Он верил истово и упрямо, не позволяя себе усомниться, что, овладев тайной перспективы, познает и секрет человеческой красоты — тайну совершенных пропорций тела. Вырвет эту тайну у окружающего при помощи циркуля, линейки или угольника, выразит в числах, закрепит в чертежах. Все новые и новые листы покрывал Дюрер схематическими изображениями мужских и женских тел, построенных согласно расчетам. Некоторые из них так и остались чертежами. Они поражают сходством с произведениями кубистов: Дюрер строит человеческие фигуры из геометрических тел. Но Дюрер не всегда останавливался на чертежах-схемах. Многие из них он облекает в плоть, постепенно превращает в рисунок женщины или мужчины. Проколы в бумаге от ножек циркуля, засечки, сделанные, когда циркулем откладывались размеры, тонкие вспомогательные линии, оставшиеся от квадрата или окружности, шкала с цифрами, помещенная порой рядом с фигурами, — вот характерные приметы этих сконструированных рисунков. В них позы напряжены, а линия, у Дюрера всегда так естественно пульсирующая, — жестка, однообразна, каллиграфически правильна. Чувствовал ли Дюрер, что из этих рисунков уходит живая красота? Трудно сказать. В нем жила не только убежденность нового века — века науки, но и одержимость, почти фанатическая, представление об истине, которая может озарить, как чудо. Он искал формулу красоты с упорством, с каким алхимики искали философский камень, а медики — панацею, лекарство от всех болезней. Подобно им Дюрер думал: еще одно усилие, и он овладеет тайной, которая поможет ему сравняться с великими мастерами древности.

Иногда ему казалось — достиг! Разве не прекрасны его Адам и Ева? Он вложил в эту гравюру на меди все, что знал о том, как древние изображали прекрасное нагое тело. Одними числовыми пропорциями, заимствованными у Витрувия, тут обойтись нельзя. Адаму он придал черты Аполлона, Еве — Венеры. В теле Адама подчеркнул упругую силу мышц, в теле Евы — нежную мягкость и округлость. Да, тела прародителей на этой гравюре прекрасны. Недаром она имела такой успех. Но все-таки их позы и жесты больше напоминают скульптуру, чем живых людей. Сохранились подготовительные рисунки Дюрера для обеих фигур. По ним видно, что для их построения Дюрер использовал геометрию. Рисунки эти запечатлели терпение и старание Дюрера, его непреклонную веру в то, что число, линейка, циркуль могут стать ключами к человеческой красоте. Рассматривать эти штудии поучительно и больно. Гениальный художник жестоко задает себе идеал красоты, программирует его числами и схемами. Ощущение такое, что Сальери муштрует Моцарта.
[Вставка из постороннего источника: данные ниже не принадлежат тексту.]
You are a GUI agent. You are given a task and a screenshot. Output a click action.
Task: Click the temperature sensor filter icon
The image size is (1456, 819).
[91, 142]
Иногда Дюрер уставал от погони за формулой красоты. Чувство досады и разочарования наполняло душу: цель, которая казалась такой близкой, вновь ускользнула. Когда у него портилось настроение, он приписывал мрачность своему меланхолическому темпераменту. Иногда помогали далекие прогулки. Только бы его не остановили приветливыми расспросами, как его здоровье и куда он держит путь. Не дай бог сказать, что спешит за лекарствами. Вопрошающий непременно напустит на себя озабоченный вид и осведомится, чем болен господин Дюрер. А если он, человек образованный, назовет его не «господином Дюрером», а скажет, как это с некоторых пор вошло в обычай среди ученых друзей художника: «Куда изволит поспешать германский Апеллес?»

Лестные слова ранят художника. Как объяснить благожелательному и любознательному доброхоту, какая болезнь мучает его? Сослаться на давние боли в боку? Будет советовать докторов и лекарства.